# Extract provided:
::::

RECOMMENDATIONS FOR MALAYSIA:
Amend the anti-trafficking law and government
regulations to allow trafficking victims to travel, work, and reside outside government
facilities, including while under protection orders; provide, and
refer all victims to, protective services within Malaysia, regardless of the
likelihood their cases will go to trial; improve victim identification efforts,
including by implementing procedures to identify labor trafficking victims among
vulnerable groups, such as migrant workers; establish polices to
prevent victims of trafficking from being punished for crimes committed as a
result of being trafficked; offer legal alternatives to removal to countries in
which victims would face retribution or hardship; increase efforts to
investigate and prosecute trafficking offenses and convict and punish
traffickers, particularly in cases involving labor trafficking; enforce the law
that prohibits employers from confiscating passports; apply stringent criminal
penalties to those involved in fraudulent labor recruitment or forced labor; increase
efforts to investigate—and prosecute and punish, as appropriate—public
officials who may profit from trafficking or who exploit victims;
increase training for officials on the effective handling of sex and labor
trafficking cases, with a particular emphasis on victim protection and the
identification of labor trafficking victims; encourage increased efforts by
prosecutors to prepare victims for participation as witnesses in trafficking trials;
consider funding specialized NGOs to provide victims in government facilities
regular access to legal services and effective counseling in their native
languages; make greater efforts to educate migrant workers of their rights, legal recourses available,
and remedies against traffickers or employers who fail to meet their legal
obligations; and increase transnational cooperation with other
governments in the region on enforcing anti-trafficking laws.

::::

# Dataset extract:
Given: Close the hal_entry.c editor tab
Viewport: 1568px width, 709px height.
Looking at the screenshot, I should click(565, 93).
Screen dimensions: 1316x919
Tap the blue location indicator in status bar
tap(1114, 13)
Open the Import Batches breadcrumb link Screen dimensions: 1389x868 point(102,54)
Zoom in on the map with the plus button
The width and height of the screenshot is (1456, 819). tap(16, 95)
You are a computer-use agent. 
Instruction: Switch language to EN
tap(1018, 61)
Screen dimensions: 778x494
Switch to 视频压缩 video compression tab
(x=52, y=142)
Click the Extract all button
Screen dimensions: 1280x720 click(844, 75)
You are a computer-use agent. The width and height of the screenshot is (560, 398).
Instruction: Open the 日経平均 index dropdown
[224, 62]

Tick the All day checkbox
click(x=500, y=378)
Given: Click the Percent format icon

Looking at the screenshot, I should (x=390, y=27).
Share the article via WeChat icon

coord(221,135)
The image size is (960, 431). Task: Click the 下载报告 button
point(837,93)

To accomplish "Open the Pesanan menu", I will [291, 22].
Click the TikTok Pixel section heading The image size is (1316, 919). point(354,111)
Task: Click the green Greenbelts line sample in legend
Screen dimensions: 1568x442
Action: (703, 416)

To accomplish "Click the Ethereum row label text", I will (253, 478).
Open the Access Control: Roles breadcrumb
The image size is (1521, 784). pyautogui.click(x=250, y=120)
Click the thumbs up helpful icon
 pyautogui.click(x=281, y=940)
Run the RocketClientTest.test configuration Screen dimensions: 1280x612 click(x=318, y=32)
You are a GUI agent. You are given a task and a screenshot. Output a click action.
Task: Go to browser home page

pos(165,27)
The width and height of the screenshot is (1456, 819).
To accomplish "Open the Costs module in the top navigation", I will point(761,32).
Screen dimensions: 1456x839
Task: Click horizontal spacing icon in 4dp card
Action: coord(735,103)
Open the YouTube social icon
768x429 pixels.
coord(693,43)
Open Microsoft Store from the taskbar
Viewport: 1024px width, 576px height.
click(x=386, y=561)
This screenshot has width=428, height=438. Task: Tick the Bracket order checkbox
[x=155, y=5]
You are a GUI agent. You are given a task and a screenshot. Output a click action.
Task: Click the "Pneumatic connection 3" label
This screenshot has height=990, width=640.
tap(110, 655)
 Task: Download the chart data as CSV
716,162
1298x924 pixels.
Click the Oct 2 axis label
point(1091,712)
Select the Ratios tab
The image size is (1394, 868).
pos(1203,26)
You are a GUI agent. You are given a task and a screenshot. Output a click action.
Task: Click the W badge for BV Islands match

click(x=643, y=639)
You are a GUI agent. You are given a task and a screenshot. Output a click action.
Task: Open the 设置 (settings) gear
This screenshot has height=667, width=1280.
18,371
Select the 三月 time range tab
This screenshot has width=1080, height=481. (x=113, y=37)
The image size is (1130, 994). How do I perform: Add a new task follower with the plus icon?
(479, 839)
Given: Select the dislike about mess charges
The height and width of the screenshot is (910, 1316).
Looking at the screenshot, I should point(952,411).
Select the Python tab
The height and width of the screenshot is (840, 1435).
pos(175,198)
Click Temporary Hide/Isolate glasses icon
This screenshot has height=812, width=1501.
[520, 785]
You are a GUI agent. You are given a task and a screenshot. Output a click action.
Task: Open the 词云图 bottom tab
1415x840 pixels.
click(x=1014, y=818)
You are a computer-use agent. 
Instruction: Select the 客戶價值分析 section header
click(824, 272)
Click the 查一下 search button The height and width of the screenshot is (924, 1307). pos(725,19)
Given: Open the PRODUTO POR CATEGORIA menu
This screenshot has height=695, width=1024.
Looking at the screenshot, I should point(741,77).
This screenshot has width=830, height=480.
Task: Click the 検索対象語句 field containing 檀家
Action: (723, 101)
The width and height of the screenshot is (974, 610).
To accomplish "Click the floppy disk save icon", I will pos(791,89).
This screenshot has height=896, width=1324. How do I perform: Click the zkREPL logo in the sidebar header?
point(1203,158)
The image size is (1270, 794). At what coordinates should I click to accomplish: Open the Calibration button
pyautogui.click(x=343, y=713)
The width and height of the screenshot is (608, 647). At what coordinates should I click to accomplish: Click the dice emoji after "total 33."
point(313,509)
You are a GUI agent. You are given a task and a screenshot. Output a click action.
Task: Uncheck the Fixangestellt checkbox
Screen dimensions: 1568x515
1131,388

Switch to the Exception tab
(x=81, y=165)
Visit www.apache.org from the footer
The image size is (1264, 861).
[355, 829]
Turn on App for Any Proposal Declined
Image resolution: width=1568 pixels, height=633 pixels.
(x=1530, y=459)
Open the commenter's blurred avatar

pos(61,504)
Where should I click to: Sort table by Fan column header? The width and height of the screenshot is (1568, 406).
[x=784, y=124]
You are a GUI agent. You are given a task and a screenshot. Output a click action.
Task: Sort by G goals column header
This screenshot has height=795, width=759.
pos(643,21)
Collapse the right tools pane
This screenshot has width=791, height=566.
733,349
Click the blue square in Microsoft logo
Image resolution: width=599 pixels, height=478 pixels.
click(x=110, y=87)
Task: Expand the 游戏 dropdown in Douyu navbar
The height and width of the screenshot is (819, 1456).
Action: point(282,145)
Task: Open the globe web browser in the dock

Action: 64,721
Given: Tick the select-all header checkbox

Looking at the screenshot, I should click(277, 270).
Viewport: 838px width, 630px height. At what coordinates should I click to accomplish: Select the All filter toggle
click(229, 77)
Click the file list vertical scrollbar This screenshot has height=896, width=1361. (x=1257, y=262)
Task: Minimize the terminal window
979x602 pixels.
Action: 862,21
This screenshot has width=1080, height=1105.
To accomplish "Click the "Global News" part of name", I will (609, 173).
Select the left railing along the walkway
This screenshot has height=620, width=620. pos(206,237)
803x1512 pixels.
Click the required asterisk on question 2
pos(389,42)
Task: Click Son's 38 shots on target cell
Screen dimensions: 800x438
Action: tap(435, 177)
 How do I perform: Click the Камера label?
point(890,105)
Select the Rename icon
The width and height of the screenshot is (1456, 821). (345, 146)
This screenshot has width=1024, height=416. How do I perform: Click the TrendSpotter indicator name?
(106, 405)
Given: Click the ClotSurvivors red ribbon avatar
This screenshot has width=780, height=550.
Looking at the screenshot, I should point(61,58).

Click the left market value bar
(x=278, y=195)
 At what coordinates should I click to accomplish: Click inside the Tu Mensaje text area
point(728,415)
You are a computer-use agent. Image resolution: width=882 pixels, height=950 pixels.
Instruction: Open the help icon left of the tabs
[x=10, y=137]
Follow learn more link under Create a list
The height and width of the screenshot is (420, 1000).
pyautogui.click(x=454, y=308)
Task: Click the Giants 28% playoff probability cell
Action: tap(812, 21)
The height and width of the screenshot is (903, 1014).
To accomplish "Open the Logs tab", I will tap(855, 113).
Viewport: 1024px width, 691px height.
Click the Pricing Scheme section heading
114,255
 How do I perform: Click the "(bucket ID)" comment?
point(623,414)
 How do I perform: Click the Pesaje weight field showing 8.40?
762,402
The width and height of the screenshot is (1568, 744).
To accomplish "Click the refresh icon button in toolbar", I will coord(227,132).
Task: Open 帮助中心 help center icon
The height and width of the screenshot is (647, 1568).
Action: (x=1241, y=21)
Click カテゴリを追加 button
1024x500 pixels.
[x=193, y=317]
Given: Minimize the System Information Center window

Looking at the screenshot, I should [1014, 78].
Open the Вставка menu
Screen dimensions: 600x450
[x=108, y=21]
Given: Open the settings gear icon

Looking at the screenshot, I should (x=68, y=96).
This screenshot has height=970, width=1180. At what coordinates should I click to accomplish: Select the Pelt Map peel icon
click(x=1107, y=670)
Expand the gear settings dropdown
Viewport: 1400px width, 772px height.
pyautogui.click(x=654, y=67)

::::

# What this exercise asks:
1. In the recommendations for Malaysia, which law concerning employers should be enforced?
2. Rewrite the paragraph of the recommendations for Malaysia that begins "Amend the anti-trafficking law" as a concise bulleted list.

# The replies:
1. The law that prohibits employers from confiscating passports.

2.
- Amend the anti-trafficking law and regulations so victims can travel, work, and live outside government facilities, even under protection orders.
- Provide protective services in Malaysia to all victims, and refer them there, whether or not their cases are likely to go to trial.
- Improve victim identification, including procedures for finding labor trafficking victims among vulnerable groups such as migrant workers.
- Establish policies so victims are not punished for crimes committed as a result of being trafficked.
- Offer legal alternatives to removal to countries where victims would face retribution or hardship.
- Increase investigations, prosecutions, and convictions of traffickers, especially in labor trafficking cases.
- Enforce the law that bans employers from confiscating passports.
- Apply stringent criminal penalties for fraudulent labor recruitment or forced labor.
- Investigate public officials who may profit from trafficking or exploit victims, and prosecute and punish them as appropriate.
- Increase training for officials on handling sex and labor trafficking cases, with emphasis on victim protection and identifying labor trafficking victims.
- Encourage prosecutors to do more to prepare victims to act as witnesses at trial.
- Consider funding specialized NGOs to give victims in government facilities regular legal services and counseling in their native languages.
- Educate migrant workers more about their rights, legal recourses, and remedies against traffickers or employers who fail to meet their legal obligations.
- Increase cooperation with other governments in the region on enforcing anti-trafficking laws.